__What you will do__. The records are to be repeated in full. Every line must match.
:: Given data ::
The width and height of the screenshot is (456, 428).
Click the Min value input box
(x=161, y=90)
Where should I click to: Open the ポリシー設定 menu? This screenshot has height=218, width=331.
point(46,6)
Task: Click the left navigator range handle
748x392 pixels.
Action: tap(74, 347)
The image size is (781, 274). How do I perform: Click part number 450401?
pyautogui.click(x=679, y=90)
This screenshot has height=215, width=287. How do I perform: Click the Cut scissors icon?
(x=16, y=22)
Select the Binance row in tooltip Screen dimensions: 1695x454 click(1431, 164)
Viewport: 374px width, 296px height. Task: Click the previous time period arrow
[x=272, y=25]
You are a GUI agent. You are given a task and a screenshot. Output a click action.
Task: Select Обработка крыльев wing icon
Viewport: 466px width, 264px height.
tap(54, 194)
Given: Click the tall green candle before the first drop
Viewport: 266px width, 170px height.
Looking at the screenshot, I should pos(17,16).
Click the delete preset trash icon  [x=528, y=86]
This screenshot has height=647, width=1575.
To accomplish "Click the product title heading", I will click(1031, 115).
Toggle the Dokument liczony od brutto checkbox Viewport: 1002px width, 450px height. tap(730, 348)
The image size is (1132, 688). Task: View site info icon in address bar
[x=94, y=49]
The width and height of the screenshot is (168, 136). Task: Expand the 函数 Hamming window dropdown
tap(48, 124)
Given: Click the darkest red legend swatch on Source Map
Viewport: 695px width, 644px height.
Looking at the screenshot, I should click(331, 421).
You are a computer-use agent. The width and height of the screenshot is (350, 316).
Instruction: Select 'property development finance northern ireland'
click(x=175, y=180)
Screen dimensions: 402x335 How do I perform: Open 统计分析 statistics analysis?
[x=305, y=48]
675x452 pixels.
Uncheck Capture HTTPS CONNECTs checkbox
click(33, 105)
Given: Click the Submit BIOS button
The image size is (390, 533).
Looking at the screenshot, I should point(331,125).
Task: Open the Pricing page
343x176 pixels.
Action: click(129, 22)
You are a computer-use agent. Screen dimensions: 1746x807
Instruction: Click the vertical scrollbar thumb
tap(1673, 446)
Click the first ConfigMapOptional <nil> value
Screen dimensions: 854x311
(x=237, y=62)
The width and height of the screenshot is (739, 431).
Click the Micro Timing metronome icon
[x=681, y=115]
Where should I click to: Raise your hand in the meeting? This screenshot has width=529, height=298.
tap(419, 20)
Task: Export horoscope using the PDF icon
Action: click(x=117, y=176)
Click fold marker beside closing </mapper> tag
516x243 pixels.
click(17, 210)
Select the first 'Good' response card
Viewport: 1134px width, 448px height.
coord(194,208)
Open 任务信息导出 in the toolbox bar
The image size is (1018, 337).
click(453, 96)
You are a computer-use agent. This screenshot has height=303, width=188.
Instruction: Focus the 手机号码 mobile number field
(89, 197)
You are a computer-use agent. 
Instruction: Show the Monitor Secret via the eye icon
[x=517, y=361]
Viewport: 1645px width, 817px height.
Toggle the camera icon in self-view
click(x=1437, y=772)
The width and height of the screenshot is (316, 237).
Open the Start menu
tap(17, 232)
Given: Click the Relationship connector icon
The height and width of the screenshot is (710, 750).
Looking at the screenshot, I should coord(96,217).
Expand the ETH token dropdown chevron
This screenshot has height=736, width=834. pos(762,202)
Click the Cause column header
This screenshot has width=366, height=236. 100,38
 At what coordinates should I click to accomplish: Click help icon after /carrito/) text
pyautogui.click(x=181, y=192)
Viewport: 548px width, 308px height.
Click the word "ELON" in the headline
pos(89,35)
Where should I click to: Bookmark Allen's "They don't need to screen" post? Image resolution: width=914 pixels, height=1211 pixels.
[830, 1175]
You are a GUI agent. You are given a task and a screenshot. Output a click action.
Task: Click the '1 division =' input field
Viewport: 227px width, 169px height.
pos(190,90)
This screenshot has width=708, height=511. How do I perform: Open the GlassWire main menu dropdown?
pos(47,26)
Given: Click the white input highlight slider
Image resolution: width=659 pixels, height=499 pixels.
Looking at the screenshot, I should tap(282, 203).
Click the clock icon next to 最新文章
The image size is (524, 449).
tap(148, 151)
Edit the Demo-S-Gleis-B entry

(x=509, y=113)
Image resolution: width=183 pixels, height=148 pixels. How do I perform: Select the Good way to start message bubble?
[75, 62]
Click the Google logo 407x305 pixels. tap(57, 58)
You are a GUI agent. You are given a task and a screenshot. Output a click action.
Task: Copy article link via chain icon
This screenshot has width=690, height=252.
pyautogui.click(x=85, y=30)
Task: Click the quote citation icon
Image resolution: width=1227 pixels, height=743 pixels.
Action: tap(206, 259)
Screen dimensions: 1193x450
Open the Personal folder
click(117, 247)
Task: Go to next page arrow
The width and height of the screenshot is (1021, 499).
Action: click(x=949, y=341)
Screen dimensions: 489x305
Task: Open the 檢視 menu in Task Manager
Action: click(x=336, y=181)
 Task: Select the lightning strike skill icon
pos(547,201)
:::
__Task result__.
The width and height of the screenshot is (456, 428).
Click the Min value input box
(x=161, y=90)
Where should I click to: Open the ポリシー設定 menu? This screenshot has height=218, width=331.
point(46,6)
Task: Click the left navigator range handle
748x392 pixels.
Action: tap(74, 347)
The image size is (781, 274). How do I perform: Click part number 450401?
pyautogui.click(x=679, y=90)
This screenshot has height=215, width=287. How do I perform: Click the Cut scissors icon?
(x=16, y=22)
Select the Binance row in tooltip Screen dimensions: 1695x454 click(1431, 164)
Viewport: 374px width, 296px height. Task: Click the previous time period arrow
[x=272, y=25]
You are a GUI agent. You are given a task and a screenshot. Output a click action.
Task: Select Обработка крыльев wing icon
Viewport: 466px width, 264px height.
tap(54, 194)
Given: Click the tall green candle before the first drop
Viewport: 266px width, 170px height.
Looking at the screenshot, I should pos(17,16).
Click the delete preset trash icon  [x=528, y=86]
This screenshot has height=647, width=1575.
To accomplish "Click the product title heading", I will click(1031, 115).
Toggle the Dokument liczony od brutto checkbox Viewport: 1002px width, 450px height. tap(730, 348)
The image size is (1132, 688). Task: View site info icon in address bar
[x=94, y=49]
The width and height of the screenshot is (168, 136). Task: Expand the 函数 Hamming window dropdown
tap(48, 124)
Given: Click the darkest red legend swatch on Source Map
Viewport: 695px width, 644px height.
Looking at the screenshot, I should click(331, 421).
You are a computer-use agent. The width and height of the screenshot is (350, 316).
Instruction: Select 'property development finance northern ireland'
click(x=175, y=180)
Screen dimensions: 402x335 How do I perform: Open 统计分析 statistics analysis?
[x=305, y=48]
675x452 pixels.
Uncheck Capture HTTPS CONNECTs checkbox
click(33, 105)
Given: Click the Submit BIOS button
The image size is (390, 533).
Looking at the screenshot, I should point(331,125).
Task: Open the Pricing page
343x176 pixels.
Action: click(129, 22)
You are a computer-use agent. Screen dimensions: 1746x807
Instruction: Click the vertical scrollbar thumb
tap(1673, 446)
Click the first ConfigMapOptional <nil> value
Screen dimensions: 854x311
(x=237, y=62)
The width and height of the screenshot is (739, 431).
Click the Micro Timing metronome icon
[x=681, y=115]
Where should I click to: Raise your hand in the meeting? This screenshot has width=529, height=298.
tap(419, 20)
Task: Export horoscope using the PDF icon
Action: click(x=117, y=176)
Click fold marker beside closing </mapper> tag
516x243 pixels.
click(17, 210)
Select the first 'Good' response card
Viewport: 1134px width, 448px height.
coord(194,208)
Open 任务信息导出 in the toolbox bar
The image size is (1018, 337).
click(453, 96)
You are a computer-use agent. This screenshot has height=303, width=188.
Instruction: Focus the 手机号码 mobile number field
(89, 197)
You are a computer-use agent. 
Instruction: Show the Monitor Secret via the eye icon
[x=517, y=361]
Viewport: 1645px width, 817px height.
Toggle the camera icon in self-view
click(x=1437, y=772)
The width and height of the screenshot is (316, 237).
Open the Start menu
tap(17, 232)
Given: Click the Relationship connector icon
The height and width of the screenshot is (710, 750).
Looking at the screenshot, I should coord(96,217).
Expand the ETH token dropdown chevron
This screenshot has height=736, width=834. pos(762,202)
Click the Cause column header
This screenshot has width=366, height=236. 100,38
 At what coordinates should I click to accomplish: Click help icon after /carrito/) text
pyautogui.click(x=181, y=192)
Viewport: 548px width, 308px height.
Click the word "ELON" in the headline
pos(89,35)
Where should I click to: Bookmark Allen's "They don't need to screen" post? Image resolution: width=914 pixels, height=1211 pixels.
[830, 1175]
You are a GUI agent. You are given a task and a screenshot. Output a click action.
Task: Click the '1 division =' input field
Viewport: 227px width, 169px height.
pos(190,90)
This screenshot has width=708, height=511. How do I perform: Open the GlassWire main menu dropdown?
pos(47,26)
Given: Click the white input highlight slider
Image resolution: width=659 pixels, height=499 pixels.
Looking at the screenshot, I should tap(282, 203).
Click the clock icon next to 最新文章
The image size is (524, 449).
tap(148, 151)
Edit the Demo-S-Gleis-B entry

(x=509, y=113)
Image resolution: width=183 pixels, height=148 pixels. How do I perform: Select the Good way to start message bubble?
[75, 62]
Click the Google logo 407x305 pixels. tap(57, 58)
You are a GUI agent. You are given a task and a screenshot. Output a click action.
Task: Copy article link via chain icon
This screenshot has width=690, height=252.
pyautogui.click(x=85, y=30)
Task: Click the quote citation icon
Image resolution: width=1227 pixels, height=743 pixels.
Action: tap(206, 259)
Screen dimensions: 1193x450
Open the Personal folder
click(117, 247)
Task: Go to next page arrow
The width and height of the screenshot is (1021, 499).
Action: click(x=949, y=341)
Screen dimensions: 489x305
Task: Open the 檢視 menu in Task Manager
Action: click(x=336, y=181)
 Task: Select the lightning strike skill icon
pos(547,201)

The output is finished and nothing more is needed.